The War Over the Reform of US International Broadcasting

I’m catching up with a pile of reports so sorry if I’m behind the curve with this one.

In March the Woodrow Wilson Center put out a report on Reassessing US International Broadcasting. It’s based on interviews with a whole bunch of US public diplomacy veterans and other experts and reaches the conclusion that the current system is broken with too much duplication and too much autonomy from the needs of US foreign policy.

The report can be read in tribal terms; the authors, S. Enders Wimbush and Elizabeth Portale, were both associated with RFE/RL, and a main target seems to be Voice of America and its claims of ‘journalistic autonomy’, indeed there are couple of rebuttals here and here, and the outgoing VoA director struck back at what he saw as RFE/RL lobbying.   I’ve never found the VoA argument particularly persuasive but in reading the report I was more interested in the image of what USIB is for and the world that it operates in. The report has lots of quotes from its interviewees – which are not directly attributed – and on one hand the report suggests a high degree of consensus but on the other there are some interested divergences of opinion that the authors don’t pick up on and some themes that are quite noticeable to a foreigner but probably not so obvious inside the Beltway.

There’s a tendency in the report to slip from discussions of ‘them’ to ‘us’: for instance from ‘strategic narrative’ to ‘the American narrative’ to ‘telling America’s story to world’ which leads to statements like

‘There is a narrative to be built on how this country is based on the distrust of power’

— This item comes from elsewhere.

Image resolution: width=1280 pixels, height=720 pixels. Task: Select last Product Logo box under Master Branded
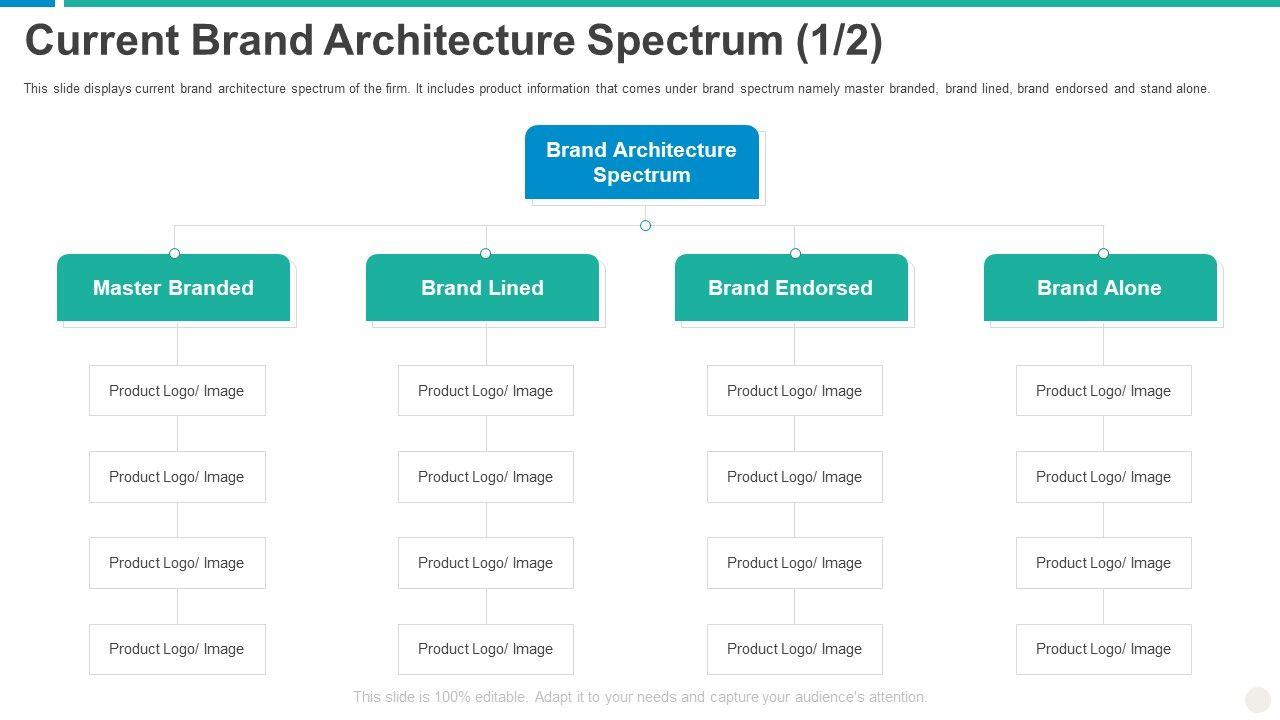tap(177, 649)
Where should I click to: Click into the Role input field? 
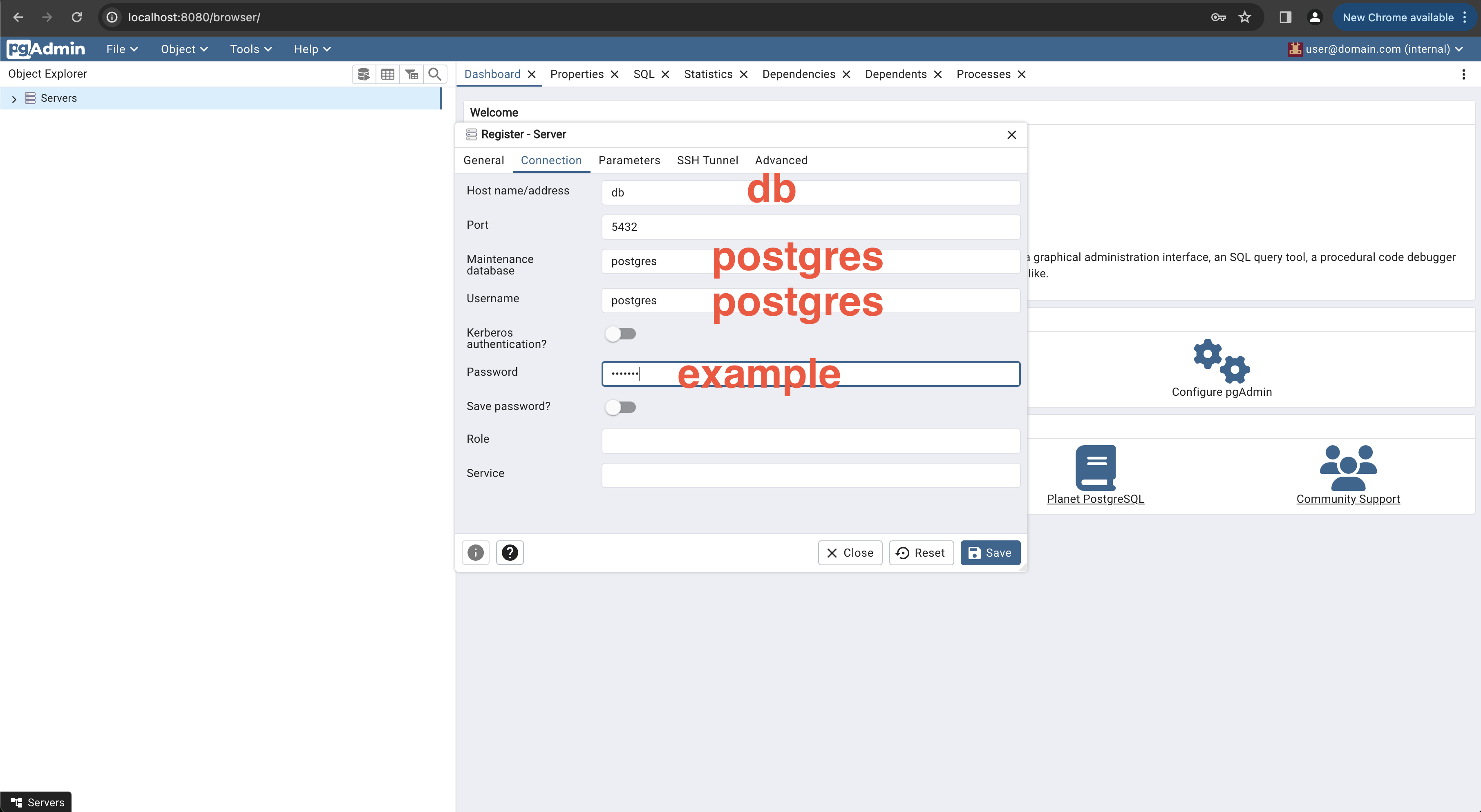(x=811, y=441)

This makes sense in an American domestic conversation but really sounds bizarre outside.

Another informant opines that we ‘should offer a narrative about ourselves that represents ourselves in the most complicated and vibrant and contradictory and boisterous way possible’ That’s the limit of what is possible in international communications – to create complexity where there was a monolithic, monochrome image.   I think this is right but there’s also a tendency to slip into a very simple, ideological story  about American values. A lot of the history of US public diplomacy during the Cold War was about managing the gap that foreigners see between ‘values’ talk and American reality, for instance on issues of race.

The report is supportive of the current reform package going through Congress but there’s a strong view that the whole system is obsolete and ought to be rebuilt from scratch but while the report recognizes the changing media and political environment is says that this rethinking is job for universities and think tanks.